_TASK STATEMENT_.
Check every line of the entries for "will", and copy the lines that hold it.

_DATA_.
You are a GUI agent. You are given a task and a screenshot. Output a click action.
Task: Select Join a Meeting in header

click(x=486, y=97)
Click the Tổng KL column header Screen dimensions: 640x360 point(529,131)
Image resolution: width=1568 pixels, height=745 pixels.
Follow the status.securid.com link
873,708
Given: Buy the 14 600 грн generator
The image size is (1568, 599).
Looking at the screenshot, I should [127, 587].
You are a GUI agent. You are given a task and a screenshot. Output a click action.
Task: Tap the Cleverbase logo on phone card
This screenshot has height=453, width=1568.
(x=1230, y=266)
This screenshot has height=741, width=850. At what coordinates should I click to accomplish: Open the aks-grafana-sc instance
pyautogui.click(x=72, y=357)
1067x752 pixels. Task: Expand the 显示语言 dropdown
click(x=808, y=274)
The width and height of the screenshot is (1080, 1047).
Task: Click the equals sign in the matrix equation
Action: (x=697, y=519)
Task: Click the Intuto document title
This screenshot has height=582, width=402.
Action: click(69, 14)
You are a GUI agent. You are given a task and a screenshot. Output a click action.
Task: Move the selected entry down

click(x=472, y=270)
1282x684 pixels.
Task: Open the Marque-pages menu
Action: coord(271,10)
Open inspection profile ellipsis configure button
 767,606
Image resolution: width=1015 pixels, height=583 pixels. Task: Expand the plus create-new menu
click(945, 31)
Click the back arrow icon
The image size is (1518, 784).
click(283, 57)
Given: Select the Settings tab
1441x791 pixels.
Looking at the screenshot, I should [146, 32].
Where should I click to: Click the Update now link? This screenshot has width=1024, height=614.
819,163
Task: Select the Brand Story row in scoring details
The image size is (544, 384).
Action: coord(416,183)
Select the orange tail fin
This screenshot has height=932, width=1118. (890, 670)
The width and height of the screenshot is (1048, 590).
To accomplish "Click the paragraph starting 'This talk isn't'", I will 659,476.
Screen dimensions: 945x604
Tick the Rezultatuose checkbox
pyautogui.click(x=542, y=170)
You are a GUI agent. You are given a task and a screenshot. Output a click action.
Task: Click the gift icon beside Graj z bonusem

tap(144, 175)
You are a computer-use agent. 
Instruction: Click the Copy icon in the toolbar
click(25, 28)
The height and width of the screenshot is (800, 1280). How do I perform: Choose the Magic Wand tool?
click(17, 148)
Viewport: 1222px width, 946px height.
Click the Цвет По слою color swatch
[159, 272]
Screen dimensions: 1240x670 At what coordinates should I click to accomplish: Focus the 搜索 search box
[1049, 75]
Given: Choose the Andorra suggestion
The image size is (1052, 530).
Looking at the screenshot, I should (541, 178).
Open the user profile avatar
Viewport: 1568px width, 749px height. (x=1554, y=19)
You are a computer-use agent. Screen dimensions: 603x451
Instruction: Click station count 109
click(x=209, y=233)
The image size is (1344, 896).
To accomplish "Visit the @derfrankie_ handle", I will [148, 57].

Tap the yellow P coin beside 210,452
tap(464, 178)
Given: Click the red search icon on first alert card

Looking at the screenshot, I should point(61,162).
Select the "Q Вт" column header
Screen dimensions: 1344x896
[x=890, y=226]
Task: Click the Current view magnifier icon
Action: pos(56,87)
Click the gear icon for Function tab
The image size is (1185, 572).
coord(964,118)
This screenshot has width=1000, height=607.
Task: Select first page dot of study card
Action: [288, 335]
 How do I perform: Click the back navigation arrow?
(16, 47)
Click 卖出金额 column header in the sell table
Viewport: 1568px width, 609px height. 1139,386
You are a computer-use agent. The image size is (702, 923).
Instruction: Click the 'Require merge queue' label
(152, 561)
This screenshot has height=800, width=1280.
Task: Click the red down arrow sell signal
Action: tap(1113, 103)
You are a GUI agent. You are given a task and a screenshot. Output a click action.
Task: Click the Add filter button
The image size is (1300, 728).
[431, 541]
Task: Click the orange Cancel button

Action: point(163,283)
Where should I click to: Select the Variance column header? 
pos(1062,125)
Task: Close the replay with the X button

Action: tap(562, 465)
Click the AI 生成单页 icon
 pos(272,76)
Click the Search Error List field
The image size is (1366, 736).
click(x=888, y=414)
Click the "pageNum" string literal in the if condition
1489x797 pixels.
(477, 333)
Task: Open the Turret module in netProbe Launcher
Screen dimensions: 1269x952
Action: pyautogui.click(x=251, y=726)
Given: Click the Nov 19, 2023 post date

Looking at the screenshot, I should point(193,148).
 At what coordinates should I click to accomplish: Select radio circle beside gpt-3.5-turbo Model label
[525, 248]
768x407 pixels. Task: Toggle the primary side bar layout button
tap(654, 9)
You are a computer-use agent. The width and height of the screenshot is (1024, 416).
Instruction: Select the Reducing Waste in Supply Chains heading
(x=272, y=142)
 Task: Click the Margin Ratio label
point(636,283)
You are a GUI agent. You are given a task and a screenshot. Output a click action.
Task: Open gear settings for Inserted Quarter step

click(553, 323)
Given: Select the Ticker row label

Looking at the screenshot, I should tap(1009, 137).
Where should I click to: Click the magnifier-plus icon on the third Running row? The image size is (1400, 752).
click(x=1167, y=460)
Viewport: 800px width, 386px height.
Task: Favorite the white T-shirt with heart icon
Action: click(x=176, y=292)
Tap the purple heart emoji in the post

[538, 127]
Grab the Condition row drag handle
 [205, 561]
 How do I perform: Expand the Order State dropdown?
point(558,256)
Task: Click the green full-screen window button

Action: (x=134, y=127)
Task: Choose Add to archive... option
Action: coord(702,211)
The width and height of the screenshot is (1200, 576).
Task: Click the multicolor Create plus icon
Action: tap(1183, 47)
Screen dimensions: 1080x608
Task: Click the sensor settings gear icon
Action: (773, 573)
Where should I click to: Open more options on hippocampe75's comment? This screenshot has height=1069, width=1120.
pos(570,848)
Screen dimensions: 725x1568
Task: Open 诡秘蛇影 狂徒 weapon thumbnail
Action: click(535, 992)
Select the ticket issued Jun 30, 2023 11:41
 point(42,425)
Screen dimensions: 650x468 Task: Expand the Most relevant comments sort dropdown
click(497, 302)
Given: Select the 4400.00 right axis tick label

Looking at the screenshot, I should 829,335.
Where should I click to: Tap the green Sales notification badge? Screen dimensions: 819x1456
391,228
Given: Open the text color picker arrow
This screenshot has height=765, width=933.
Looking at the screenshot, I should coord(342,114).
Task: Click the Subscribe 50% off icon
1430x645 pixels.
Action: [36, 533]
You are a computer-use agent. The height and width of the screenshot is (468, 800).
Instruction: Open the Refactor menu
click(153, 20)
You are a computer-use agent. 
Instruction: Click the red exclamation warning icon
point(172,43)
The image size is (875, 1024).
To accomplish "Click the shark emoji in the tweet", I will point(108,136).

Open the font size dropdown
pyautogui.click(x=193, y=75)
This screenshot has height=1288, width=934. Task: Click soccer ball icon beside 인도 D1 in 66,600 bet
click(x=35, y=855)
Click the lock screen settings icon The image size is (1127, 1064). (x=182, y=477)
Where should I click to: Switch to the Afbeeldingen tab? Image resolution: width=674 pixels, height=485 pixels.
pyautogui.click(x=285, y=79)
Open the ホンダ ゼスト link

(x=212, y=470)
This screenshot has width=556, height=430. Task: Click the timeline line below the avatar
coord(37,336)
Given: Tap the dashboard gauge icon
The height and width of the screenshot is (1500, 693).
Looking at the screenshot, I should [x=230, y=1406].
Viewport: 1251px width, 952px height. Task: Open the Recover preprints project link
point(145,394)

_RESPONSE BOX_.
To accomplish "Click the paragraph starting 'This talk isn't'", I will 659,476.
To accomplish "Visit the @derfrankie_ handle", I will [148, 57].
To accomplish "Click the shark emoji in the tweet", I will point(108,136).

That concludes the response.